Even in the places that have been affected most severely by the coronavirus, people are not quite as cut off as the Hebrew people were. But there have been people who have lost their homes, lost their jobs and have been cut off from family and friends and many who have lost their lives. People have died alone, or lived knowing their loved ones are dying. For those of us who are fortunate enough not to have lost those things, we still mourn the smaller losses because they don’t feel like small losses. Our children and young adults have lost out on their last few months of school. Some will not be able to graduate. Many of us feel lost without a job to go to and a schedule to follow. I find myself mourning my loss of a schedule and routine. As I considered this particular loss, I could not help but wonder if I have given far too much meaning to my job and routine. Is that where meaning resides, in what I do day to day? Do we have to be busy to have a purpose in life? I feel like this is an opportunity to consider where we find meaning in our lives. Our meaning is not in what we do, but who we are.

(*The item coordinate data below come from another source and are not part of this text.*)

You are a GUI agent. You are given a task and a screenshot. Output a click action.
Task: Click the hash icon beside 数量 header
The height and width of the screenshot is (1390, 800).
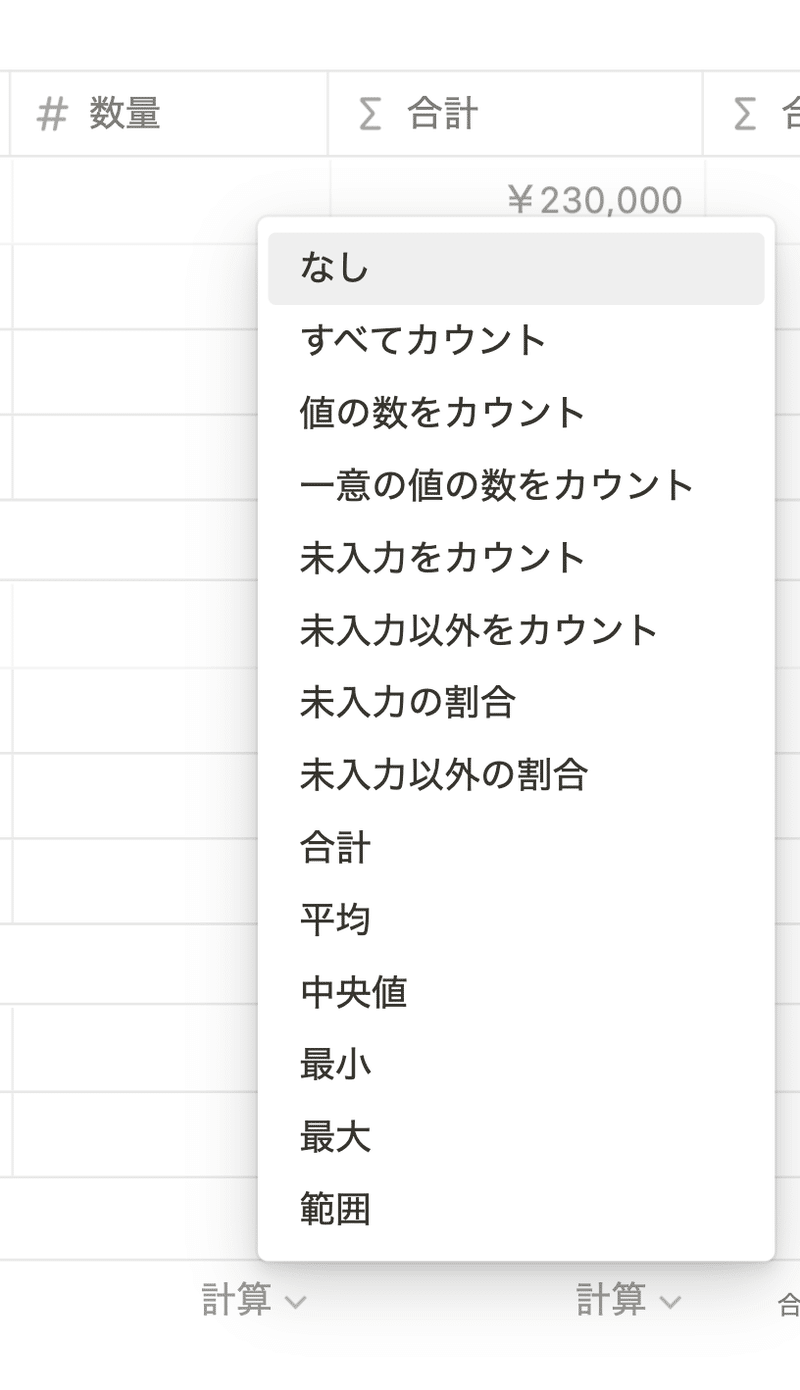(52, 114)
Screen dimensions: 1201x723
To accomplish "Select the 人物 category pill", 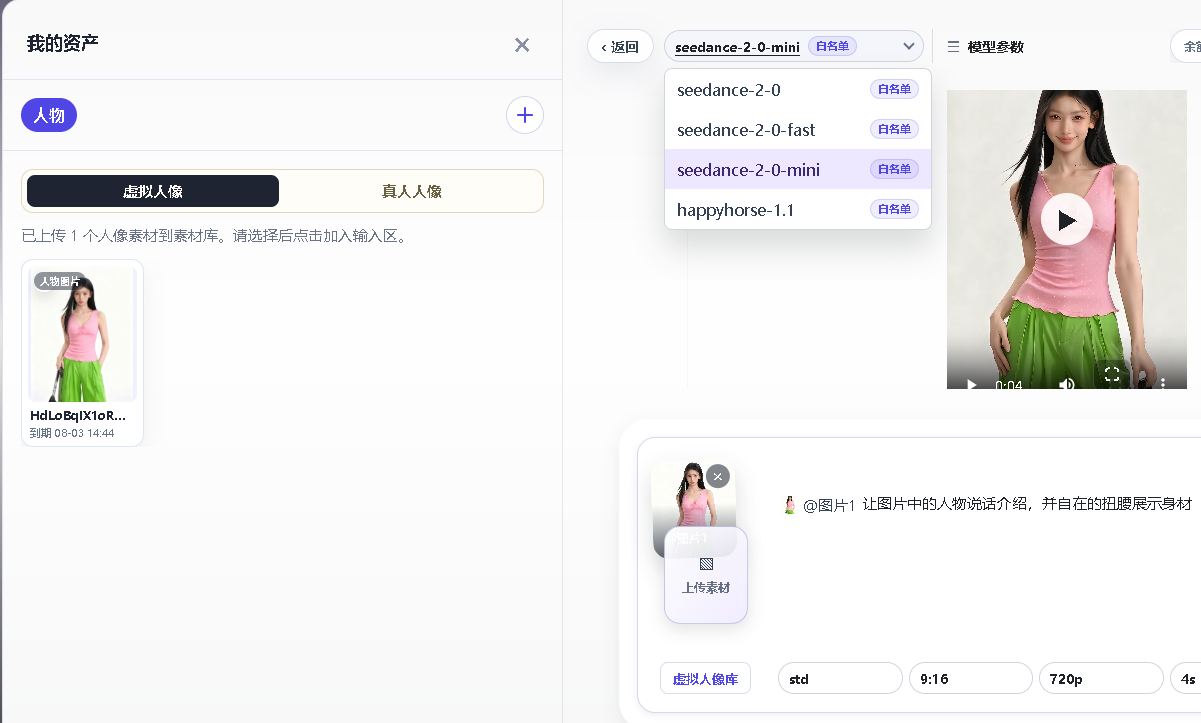I will click(x=49, y=115).
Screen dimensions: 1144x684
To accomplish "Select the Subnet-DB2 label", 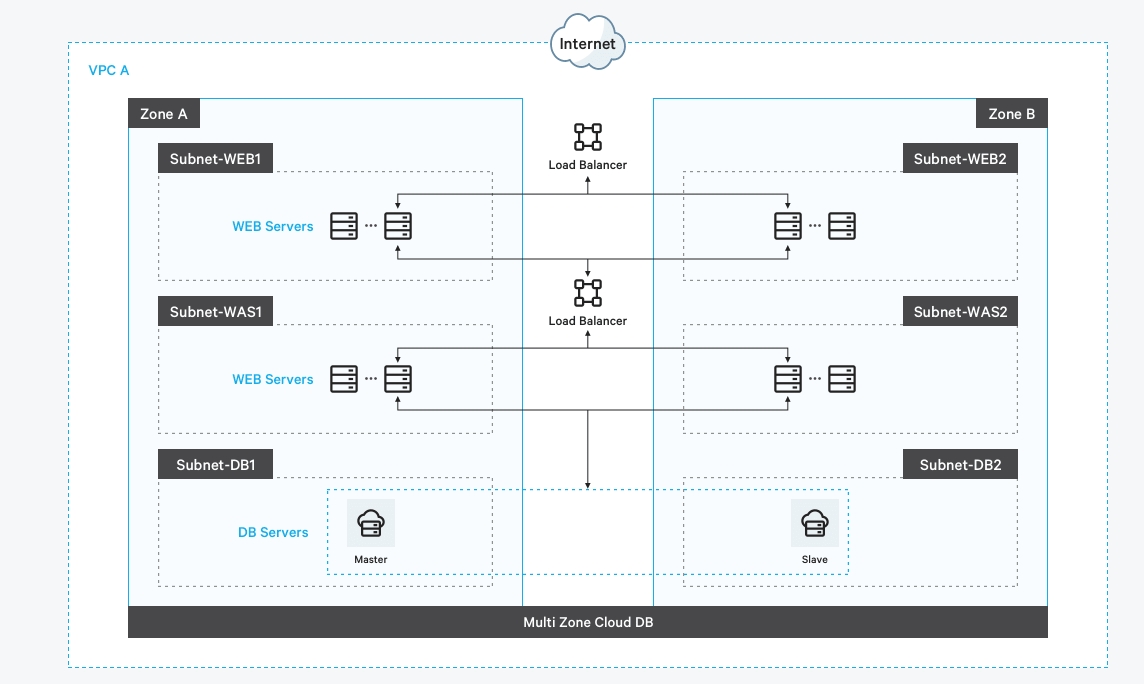I will (960, 464).
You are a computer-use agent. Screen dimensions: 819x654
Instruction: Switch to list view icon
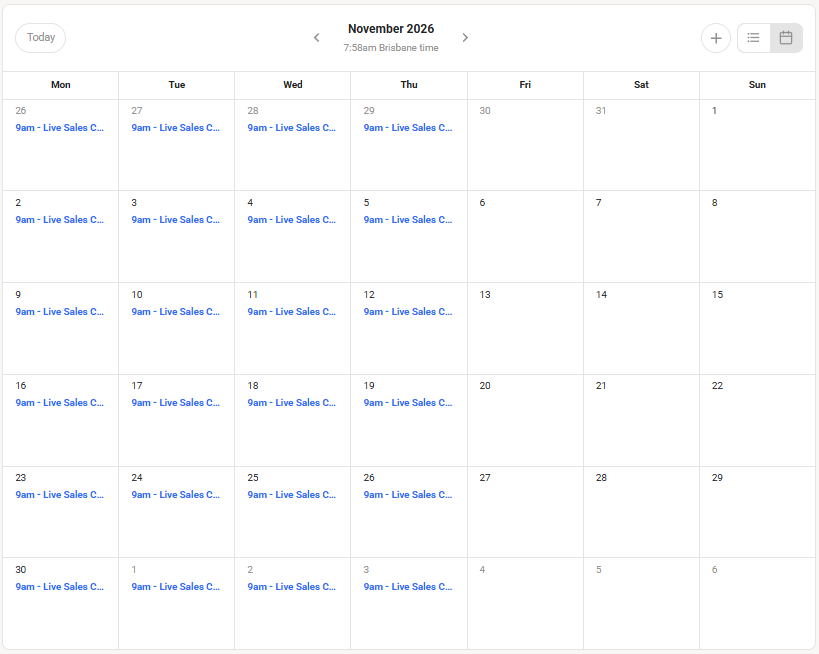coord(753,38)
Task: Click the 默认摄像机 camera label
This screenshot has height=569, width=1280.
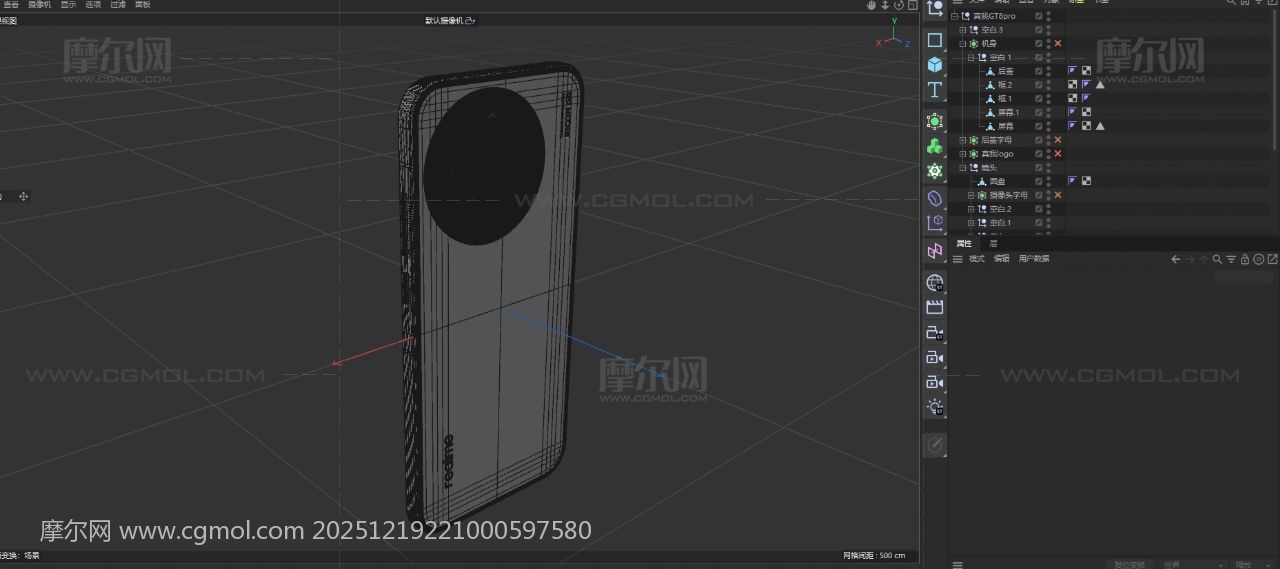Action: pyautogui.click(x=444, y=20)
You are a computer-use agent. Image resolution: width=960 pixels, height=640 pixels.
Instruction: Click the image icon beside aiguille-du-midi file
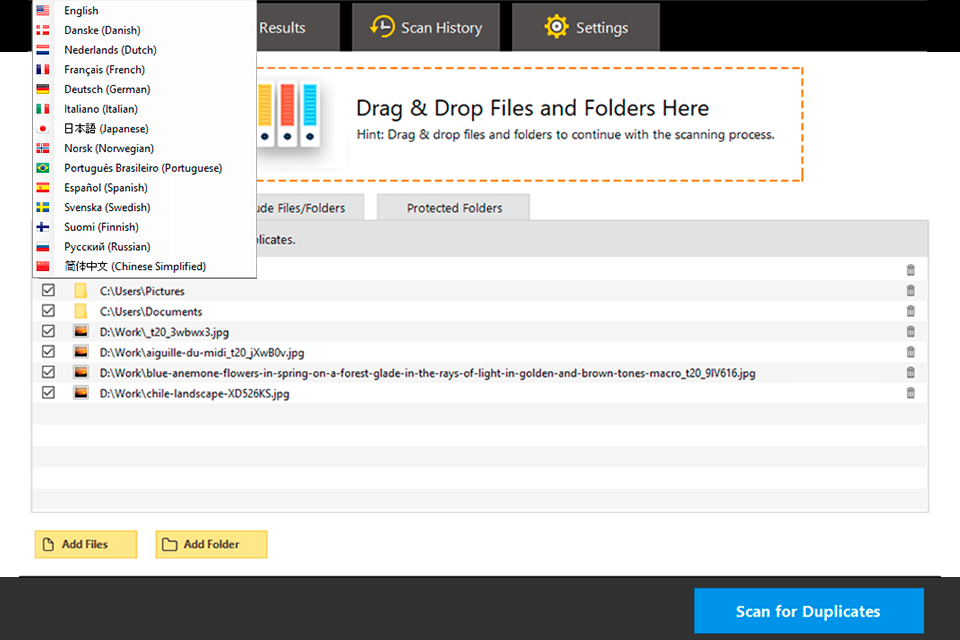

Even the most fortunate of us are facing hardship right now. We are being asked to make sacrifices, not merely for us, but for the good of the community. This is a time we must be patient. Our Psalm says, “I wait for the Lord; my soul waits for him; in his word is my hope.” Right now, we wait and we make small sacrifices so that this virus will lose some of its power. Ezekiel waited until Jerusalem was destroyed to share this vision of hope, this knowledge that no matter how difficult things get, no matter how much we feel we are cut off, God never forgets us.
While we may feel as though our bones are dried up and life as we have known it is changed forever…we still have life in us. There is still meaning and purpose in this life. So we wait. We pray. We live, because no matter how suffocated we may feel, God breaths for us. God’s Spirit is with us. Then when the worst is past (and it will pass) we will rebuild a better country and world—where we find meaning not in the success of our economy or the might of our army, but in the people we love and the world that God has entrusted to us.